• Exercise details
Somewhere below is a line with "This screenshot has width=691, height=451." and, later, a line with "Close the Identify"; repeat those two lines and all the lines between them, exactly as they are.

=-=-=

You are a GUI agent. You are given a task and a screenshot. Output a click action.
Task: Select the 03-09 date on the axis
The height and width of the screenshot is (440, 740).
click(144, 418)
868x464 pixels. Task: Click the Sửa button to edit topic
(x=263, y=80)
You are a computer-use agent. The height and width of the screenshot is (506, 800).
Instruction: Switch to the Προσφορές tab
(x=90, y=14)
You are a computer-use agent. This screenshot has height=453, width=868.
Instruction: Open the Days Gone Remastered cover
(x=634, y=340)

=-=-=

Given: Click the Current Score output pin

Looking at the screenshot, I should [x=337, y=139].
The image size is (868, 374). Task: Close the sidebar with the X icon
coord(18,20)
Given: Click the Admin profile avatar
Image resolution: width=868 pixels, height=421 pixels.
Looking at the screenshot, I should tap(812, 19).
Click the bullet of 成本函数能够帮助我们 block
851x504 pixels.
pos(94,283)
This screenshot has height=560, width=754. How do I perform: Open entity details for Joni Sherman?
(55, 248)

=-=-=

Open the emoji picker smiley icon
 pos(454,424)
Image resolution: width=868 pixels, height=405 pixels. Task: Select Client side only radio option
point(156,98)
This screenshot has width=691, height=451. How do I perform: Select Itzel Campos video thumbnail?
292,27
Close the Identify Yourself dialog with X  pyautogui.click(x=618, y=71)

=-=-=

• Answer for the task
This screenshot has width=691, height=451. How do I perform: Select Itzel Campos video thumbnail?
292,27
Close the Identify Yourself dialog with X  pyautogui.click(x=618, y=71)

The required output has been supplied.